* _WHAT TO PRODUCE_: Which of the lines in the data below contain the string "chất"? Copy each of them.

(Stored data)
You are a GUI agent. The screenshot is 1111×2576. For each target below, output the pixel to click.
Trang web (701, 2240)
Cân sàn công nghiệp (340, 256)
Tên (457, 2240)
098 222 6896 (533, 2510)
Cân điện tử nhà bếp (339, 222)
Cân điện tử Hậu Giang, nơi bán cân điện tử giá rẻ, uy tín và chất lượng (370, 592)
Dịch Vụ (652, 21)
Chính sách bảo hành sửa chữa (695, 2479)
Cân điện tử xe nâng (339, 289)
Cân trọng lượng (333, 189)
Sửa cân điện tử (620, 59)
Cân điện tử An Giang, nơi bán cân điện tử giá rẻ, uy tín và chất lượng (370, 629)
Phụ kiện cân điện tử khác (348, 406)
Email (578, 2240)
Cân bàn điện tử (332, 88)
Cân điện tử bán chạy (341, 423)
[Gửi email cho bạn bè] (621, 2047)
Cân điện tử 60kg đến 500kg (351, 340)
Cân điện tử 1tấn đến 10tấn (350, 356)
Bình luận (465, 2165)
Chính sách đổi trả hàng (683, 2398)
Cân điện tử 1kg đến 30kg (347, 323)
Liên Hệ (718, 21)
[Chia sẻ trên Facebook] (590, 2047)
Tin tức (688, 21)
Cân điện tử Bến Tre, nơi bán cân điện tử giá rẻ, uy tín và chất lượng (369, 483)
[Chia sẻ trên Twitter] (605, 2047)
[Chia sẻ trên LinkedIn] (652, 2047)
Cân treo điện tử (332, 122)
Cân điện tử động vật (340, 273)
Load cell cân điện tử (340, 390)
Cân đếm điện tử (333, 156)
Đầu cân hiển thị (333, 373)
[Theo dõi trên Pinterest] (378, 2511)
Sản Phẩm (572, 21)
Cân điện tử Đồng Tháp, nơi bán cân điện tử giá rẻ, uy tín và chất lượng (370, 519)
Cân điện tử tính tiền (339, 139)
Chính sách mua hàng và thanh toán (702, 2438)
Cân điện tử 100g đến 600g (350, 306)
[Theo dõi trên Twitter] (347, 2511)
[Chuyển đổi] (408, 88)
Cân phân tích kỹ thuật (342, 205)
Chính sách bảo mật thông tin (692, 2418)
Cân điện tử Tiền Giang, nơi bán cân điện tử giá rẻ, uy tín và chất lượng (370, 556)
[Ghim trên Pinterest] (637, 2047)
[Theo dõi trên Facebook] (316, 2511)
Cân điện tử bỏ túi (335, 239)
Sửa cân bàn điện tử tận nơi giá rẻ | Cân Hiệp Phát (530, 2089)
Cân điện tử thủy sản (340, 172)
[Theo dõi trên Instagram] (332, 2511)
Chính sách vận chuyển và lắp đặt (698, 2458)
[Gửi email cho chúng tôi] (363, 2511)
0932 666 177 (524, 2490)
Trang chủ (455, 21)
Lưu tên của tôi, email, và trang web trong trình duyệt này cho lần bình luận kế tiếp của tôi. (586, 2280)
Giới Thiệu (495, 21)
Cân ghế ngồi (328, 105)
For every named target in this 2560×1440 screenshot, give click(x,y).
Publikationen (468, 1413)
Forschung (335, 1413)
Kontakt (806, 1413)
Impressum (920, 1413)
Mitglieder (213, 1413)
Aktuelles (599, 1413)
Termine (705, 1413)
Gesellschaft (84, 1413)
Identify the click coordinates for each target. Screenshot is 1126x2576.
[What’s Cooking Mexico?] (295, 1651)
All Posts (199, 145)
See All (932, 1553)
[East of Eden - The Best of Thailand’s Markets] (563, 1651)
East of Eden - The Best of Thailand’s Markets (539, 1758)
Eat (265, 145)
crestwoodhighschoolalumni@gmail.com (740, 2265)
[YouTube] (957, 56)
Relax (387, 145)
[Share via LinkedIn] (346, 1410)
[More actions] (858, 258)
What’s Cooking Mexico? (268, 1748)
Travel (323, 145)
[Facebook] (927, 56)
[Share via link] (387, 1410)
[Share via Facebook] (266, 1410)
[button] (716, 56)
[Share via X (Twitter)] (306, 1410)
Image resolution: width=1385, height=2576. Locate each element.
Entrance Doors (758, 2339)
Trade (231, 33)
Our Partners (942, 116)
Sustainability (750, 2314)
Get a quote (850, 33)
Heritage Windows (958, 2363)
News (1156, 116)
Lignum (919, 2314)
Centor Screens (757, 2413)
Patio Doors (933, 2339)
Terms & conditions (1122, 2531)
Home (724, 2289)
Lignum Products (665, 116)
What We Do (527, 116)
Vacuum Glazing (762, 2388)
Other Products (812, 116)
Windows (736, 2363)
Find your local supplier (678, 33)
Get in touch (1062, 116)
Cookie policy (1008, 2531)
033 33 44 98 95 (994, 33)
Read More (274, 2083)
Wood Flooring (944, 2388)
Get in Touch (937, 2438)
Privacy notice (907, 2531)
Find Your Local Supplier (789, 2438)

* _ANSWER TO THIS TASK_:
Cân điện tử Hậu Giang, nơi bán cân điện tử giá rẻ, uy tín và chất lượng (370, 592)
Cân điện tử An Giang, nơi bán cân điện tử giá rẻ, uy tín và chất lượng (370, 629)
Cân điện tử Bến Tre, nơi bán cân điện tử giá rẻ, uy tín và chất lượng (369, 483)
Cân điện tử Đồng Tháp, nơi bán cân điện tử giá rẻ, uy tín và chất lượng (370, 519)
Cân điện tử Tiền Giang, nơi bán cân điện tử giá rẻ, uy tín và chất lượng (370, 556)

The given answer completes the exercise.